═══ Data listing

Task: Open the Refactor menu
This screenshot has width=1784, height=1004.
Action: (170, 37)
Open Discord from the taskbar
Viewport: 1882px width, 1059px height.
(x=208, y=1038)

══════

Task brief: Would you output the whole listing exactly as written?

Response:
Task: Open the Refactor menu
This screenshot has width=1784, height=1004.
Action: (170, 37)
Open Discord from the taskbar
Viewport: 1882px width, 1059px height.
(x=208, y=1038)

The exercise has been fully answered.